I have only one regret, and that is that I didn’t go to Greenham earlier, 1982 and stay until 1985 rather than just for 1984 & 85. I had no idea how original Greenham Common Women’s Peace Camp was going to be. There was no leadership at all; everyone did what they wanted to, banding together for actions that could be as big as “Embrace the base” – involving enough women to encircle the nine-mile perimeter fence, or as small as a couple of very respectable-looking women, on night watch, cutting their way through a whole section of fence, because they thought it was the right thing to do and they felt like it. The media and authorities couldn’t handle the numbers involved and the fact that there were no leaders to pick off. They had no frame of reference; the last time women took direct action, on such a scale without men, was to get the vote. At first, the press regarded us as well-meaning but naïve; when we didn’t leave, the hatred started.

Sarah, the friend I went down with, drove us around the perimeter fence 9 times, so that’s ninety miles before we felt brave enough to stop, get out, and speak to anyone; so great was the anti-Greenham sentiment at the time. We stopped at that smallest encampment, Indigo Gate – a few women camping on the side of the road opposite the golf course. All the camps had adopted colours of the rainbow for names: Yellow – main gate, Blue another main entrance, Indigo, the smallest camp next to an unused gate, Violet on a bank, by an unused gate with room for parking by it, Orange on a piece of pebbly open common land, facing the base but to one side, Green off the main road and in woodland. I mainly stayed at Indigo and Violet. Other small camps opened and closed around the base depending on who was where.

Greenham represented a recovery from my car crash of a school career – no, my life didn’t have to be the way my teachers or anyone else predicted. It was my life to live by my rules – within 10 years of leaving Greenham; I’d achieved everything I’d ever dreamt of at school – alma mater Greenham Common Women’s Peace Camp! Due to the confidence I’d gained there, including defending myself in Reading Crown Court, I had the nerve to try for the career I wanted in TV Drama Production.

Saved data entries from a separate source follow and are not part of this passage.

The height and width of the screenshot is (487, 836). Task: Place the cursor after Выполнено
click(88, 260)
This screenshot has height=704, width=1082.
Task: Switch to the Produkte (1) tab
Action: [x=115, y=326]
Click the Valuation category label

The greatest misconception about Greenham was that it was all very serious. Not true; it was the most creative chaos I’ve ever been part of – it could be very clever, very witty, very resourceful, very generous, very kind, and very silly.

Tents got damaged during evictions, so women designed benders – like plastic tepees – easy to pick up in a hurry. One woman created a bender rolled on to the side of a tree; it was a thing of beauty – every possession had its place, and the bailiffs and police never found it. At Indigo gate Canadian Liz solved the daily inconvenience of being evicted by building a mobile bender called Pearl out of pallets and repurposed wheels with a light blue plastic roof. It looked like a small gypsy Canavan. During early morning evictions, she just filled it with our stuff and wheeled it off; the police threatened to seize it as unroadworthy, so Liz et al. wheeled into a churchyard, rang Lambeth palace to ask for sanctuary, and got it! Meanwhile, back at Indigo gate, I was left with nothing, couldn’t follow as my boots had been evicted. So I was sat next to the empty fire pit on the verge of the road, very hungry, when a red Volvo, and it was a Volvo, pulled up, and a guy stuck his head out, “Would you like some veggie stew?” To this day, I can’t remember a meal I enjoyed more!

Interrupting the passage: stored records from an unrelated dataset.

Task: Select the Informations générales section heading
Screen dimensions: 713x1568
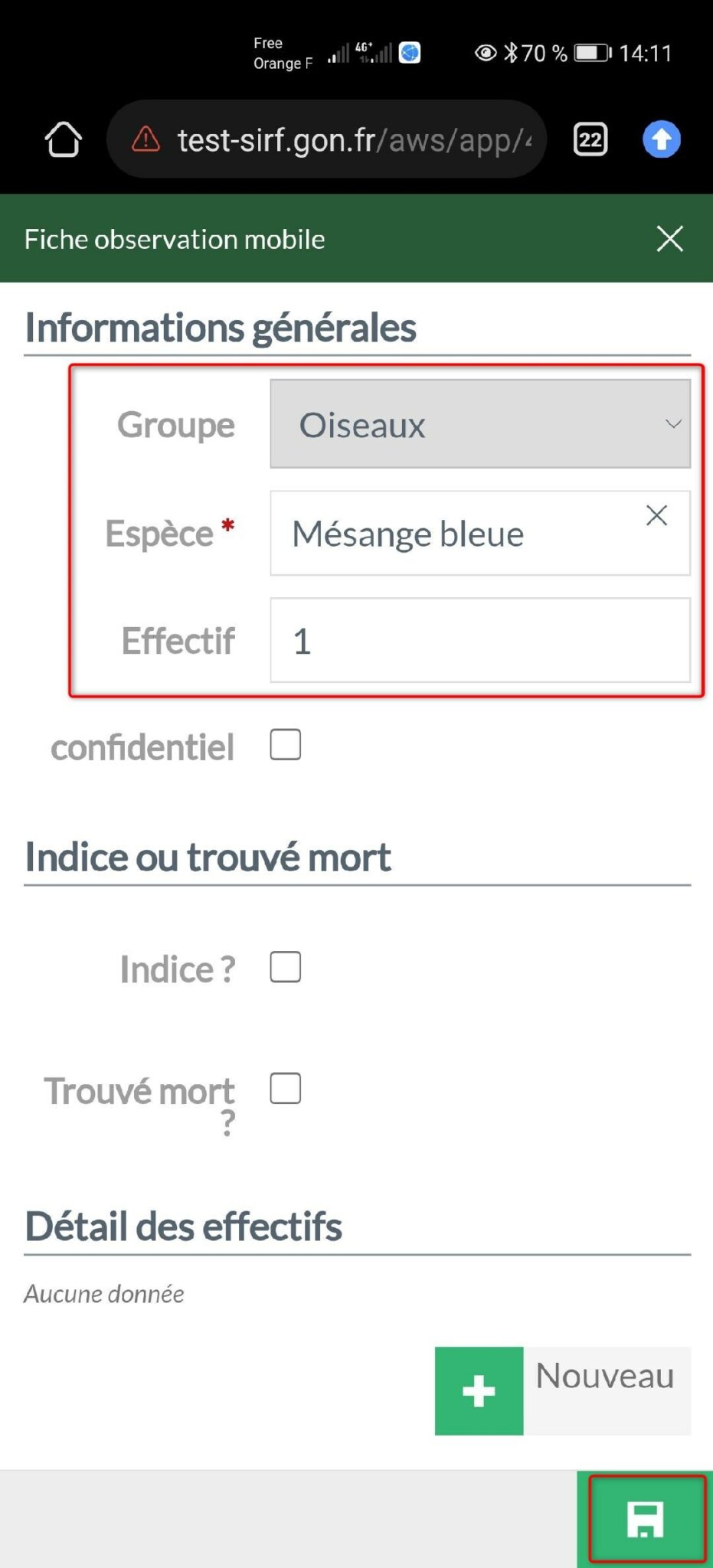Action: [x=221, y=327]
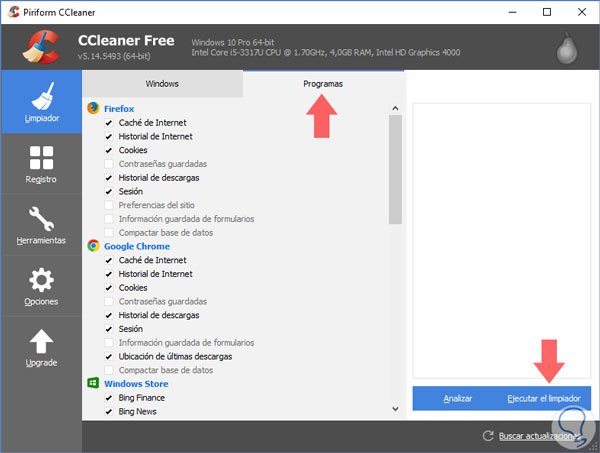Toggle Bing Finance checkbox
Image resolution: width=600 pixels, height=453 pixels.
point(108,398)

The press was vitriolic about children living at Greenham. I couldn’t think of a better place for them – usually, they were at Green or Orange gates – more room to run around, they always had someone to play with, they always had multiple women watching over them – for children, Greenham was like one long camping holiday. Plus, they were exposed to the widest cross-section of women: academics, members of a punk rock band, miner’s wives, politicians, journalists, students, lawyers – you name it, Greenham had them.

There was, at times, fierce but always respectful debates. A typical one involved Annie Butcher – a heroine of mine. Annie was the type of anarchist who’d never eat more than her share of the food in the fridge or rather a fridge pit. She was one of the most straight-talking, clear-sighted people I’ve ever met. Judy and Annie at indigo gate used to write the Greenham Newspaper – I wish I’d kept more than one copy. The calligraphy was beautiful. They just wrote it together and went into Newbury to get photocopies. During a debate about decorating the fence with pictures of children – of all those at risk from nuclear arms, Annie said why put photos of those you love on something so ugly? Were you Jewish would you decorate the fences at Auschwitz? Women still decorated the fence as the missiles were about what could happen not about what has happened, but I thought the point well made.

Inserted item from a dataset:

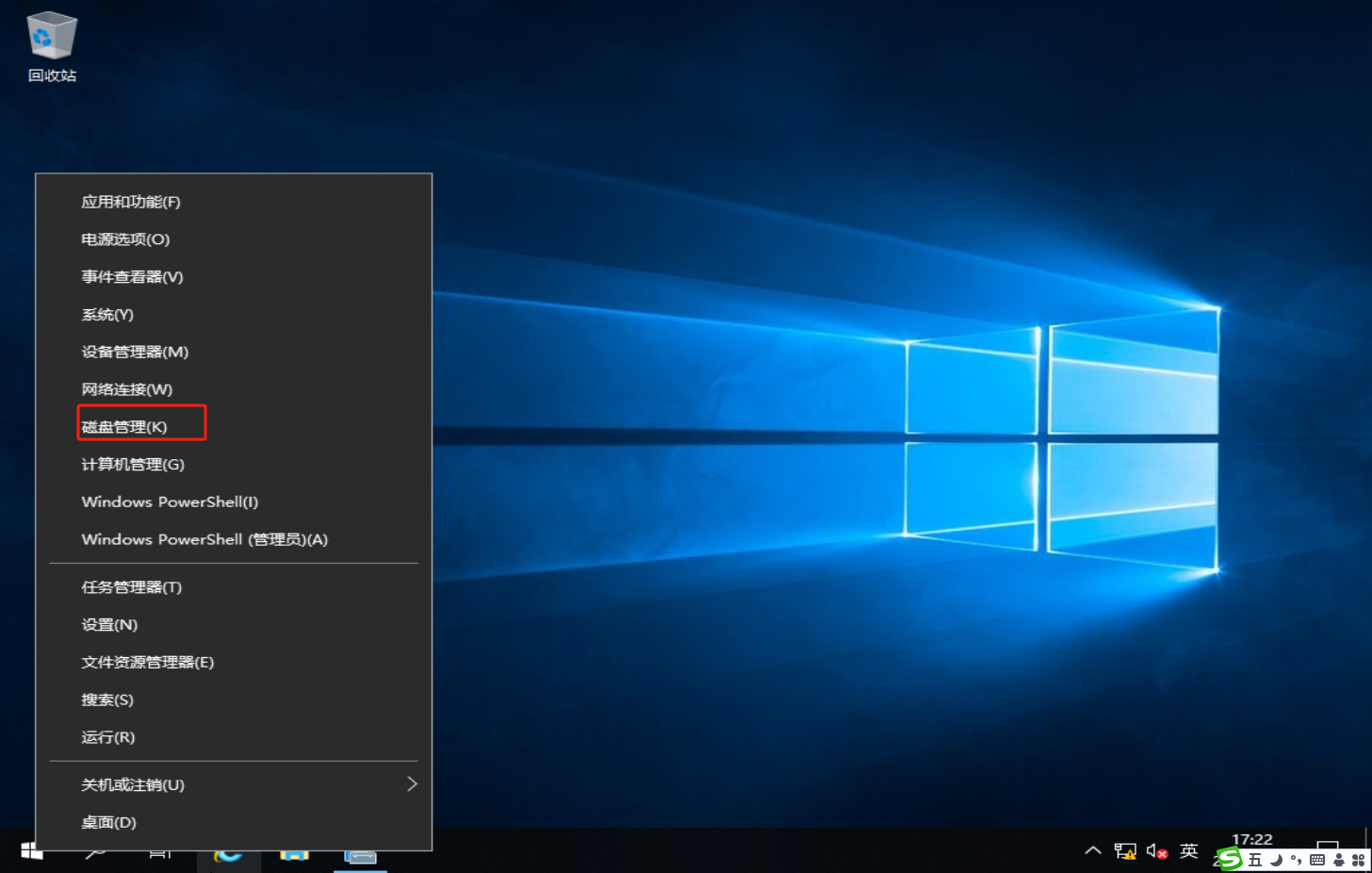The width and height of the screenshot is (1372, 873).
Task: Click the Sogou 五 Wubi mode indicator
Action: 1255,860
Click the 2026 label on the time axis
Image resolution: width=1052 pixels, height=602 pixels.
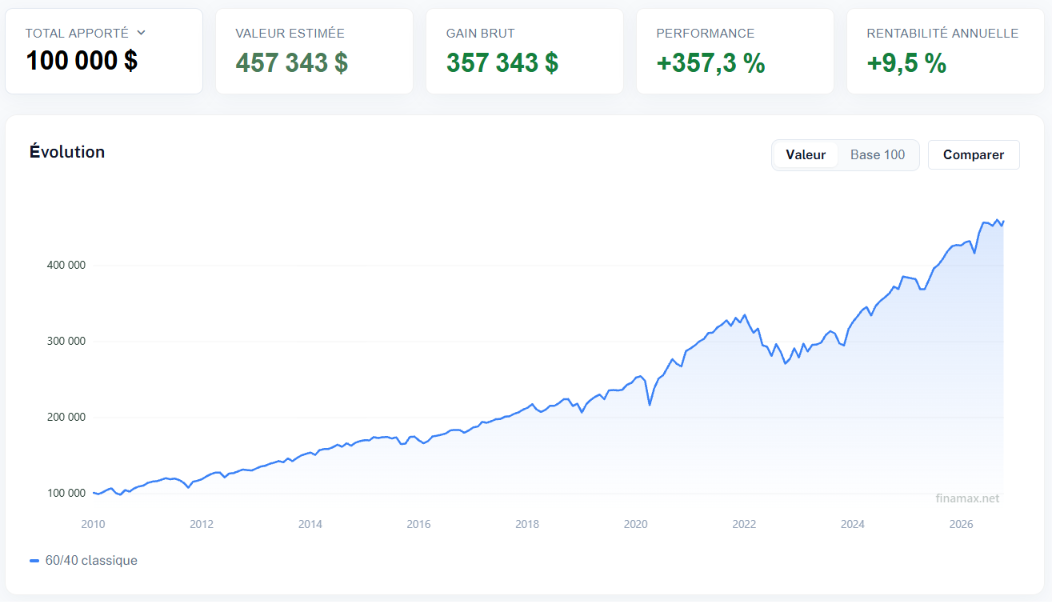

One group of women sent to Holloway Prison were left standing in a courtyard waiting to be strip-searched. The older women twigged that their younger sisters were feeling intimidated by being strip-searched, so while singing “The Stripper Tune,” they started stripping in the courtyard; the prison guards said, “Ok, ok, we won’t strip search you.” Problem solved!

One woman said she could get into the base through the gates! She got herself dolled up as a ‘normal’ woman drove to main gate, telling the squaddies she’d lost her invite to the disco inside. “No problem Love.” Later while dancing with a GI, he asked her where she lived, “Oh, inside one of the benders outside main gate,” she replied.

Sometimes Greenham was a place of refuge for those escaping domestic violence and those who were having issues with their mental health; all were given protection and treated with tolerance and kindness.

Some of the visitors were a big surprise – we had women visit who’d been in the French Resistance.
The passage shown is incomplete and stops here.